**Complete the following**
[1] Duplicate the passage of the article on personalized medicine that begins with the words "Is personalized medicine" and ends with "taken September 18.", keeping every word unchanged.
[2] According to the article on personalized medicine, how much money did the Precision Medicine Initiative set aside?
[3] Write the next part of the article on personalized medicine, continuing after its final paragraph.

**Study text**
----------------
Is personalized medicine the future of healthcare?

Pharmaceutical tablets and capsules in foil strips are arranged on a table in this picture illustration taken in Ljubljana September 18, 2013. Picture taken September 18.

Precision medicine, tailored to an individual's unique biological and genetic needs, could prevent diseases. Image: REUTERS/Srdjan Zivulovic

Noah Leavitt
Marketing and Development Communications Manager , Harvard T.H. Chan School of Public Health

Can precision medicine be applied to disease prevention? That was the question at the center of the 163rdCutter Lecture on Preventive Medicine, at Harvard T.H. Chan School of Public Health on May 6, 2016. Speaking to a packed auditorium in Kresge G-1, Duncan C. Thomas, Professor and Director of the Biostatistics Division at the University of Southern California, said that personalized prevention could work in the right circumstances.

In 2015, President Obama launched his Precision Medicine Initiative (PMI), earmarking $215 million to help researchers, providers, and patients work together to develop individualized care. So far, much of the focus of the PMI has been on treatment—finding ways to tailor treatment to a person’s unique biological and genetic needs. Thomas said it’s worth investigating whether the same principles can be applied to prevention.

He said that when considering targeted methods of preventions, scientists and doctors must ask a series of questions: Does an effective intervention exist? Will it change outcomes? Would prevention be improved by targeting high risk individuals, and can those people be identified? Is the intervention more effective in one risk group versus another?
----------------
(Dataset entries)

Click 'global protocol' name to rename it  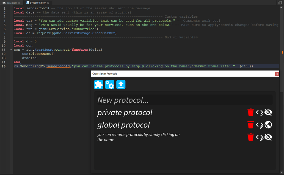[x=123, y=125]
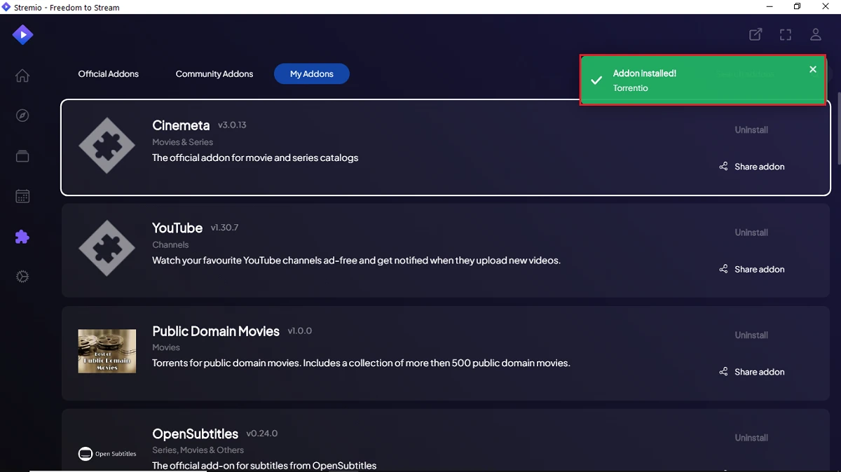Uninstall the YouTube addon
This screenshot has width=841, height=472.
[x=751, y=232]
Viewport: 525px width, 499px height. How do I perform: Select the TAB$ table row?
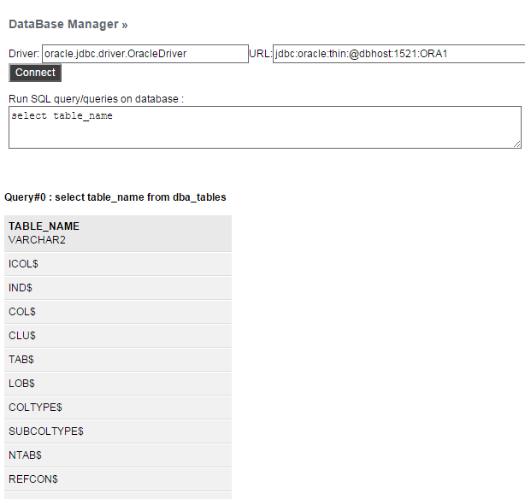click(x=118, y=360)
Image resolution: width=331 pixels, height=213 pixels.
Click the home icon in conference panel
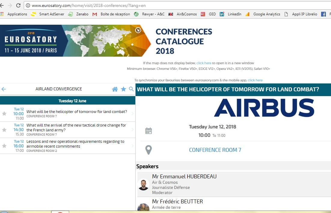point(115,89)
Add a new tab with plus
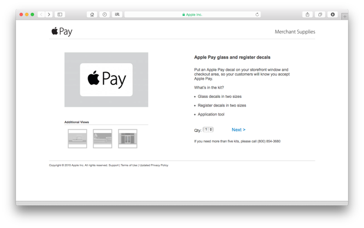The height and width of the screenshot is (228, 364). click(345, 16)
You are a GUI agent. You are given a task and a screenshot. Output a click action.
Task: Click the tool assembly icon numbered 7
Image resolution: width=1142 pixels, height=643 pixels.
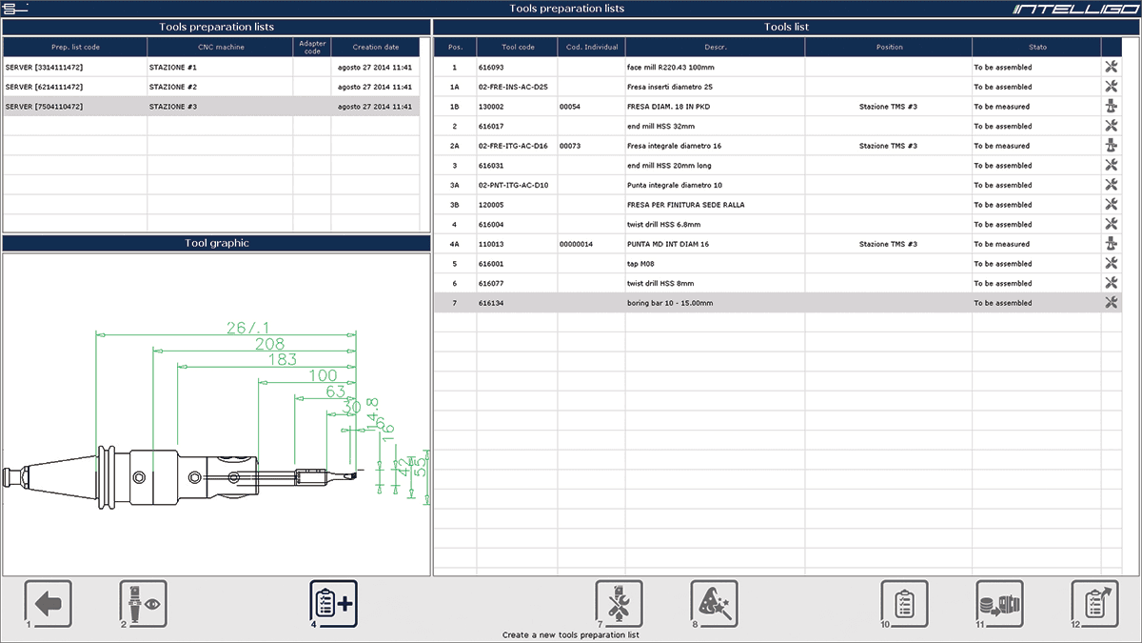click(619, 604)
----------------
**Answers by task**
[1]
Is personalized medicine the future of healthcare?

Pharmaceutical tablets and capsules in foil strips are arranged on a table in this picture illustration taken in Ljubljana September 18, 2013. Picture taken September 18.

[2] $215 million.

[3]
Thomas talked about these questions in the context of targeted screening for colorectal cancer. He pointed to data showing that since 1975 there has been a 45% decrease in colorectal cancer incidence and mortality in the U.S., noting that decline can be partly attributed to better cancer treatment, but also to more effective screening practices—such as earlier detection of symptomatic cases. If increased screening does help reduce cases of colorectal cancer, then it may open the door to more precise approaches—such as using a person’s family history or genetic markers to develop more targeted screening techniques, he said.

But there are some potential downsides to this kind of approach, said Thomas. For example, colonoscopies can be uncomfortable and expensive.

“The question is, are those differences [in incidence and mortality risk] worth the additional cost and complexity,” he said. And ultimately the question he says is, “Will lives be saved?” Thomas says that personalized prevention is a nice idea, but that more research is needed before it can be effectively implemented.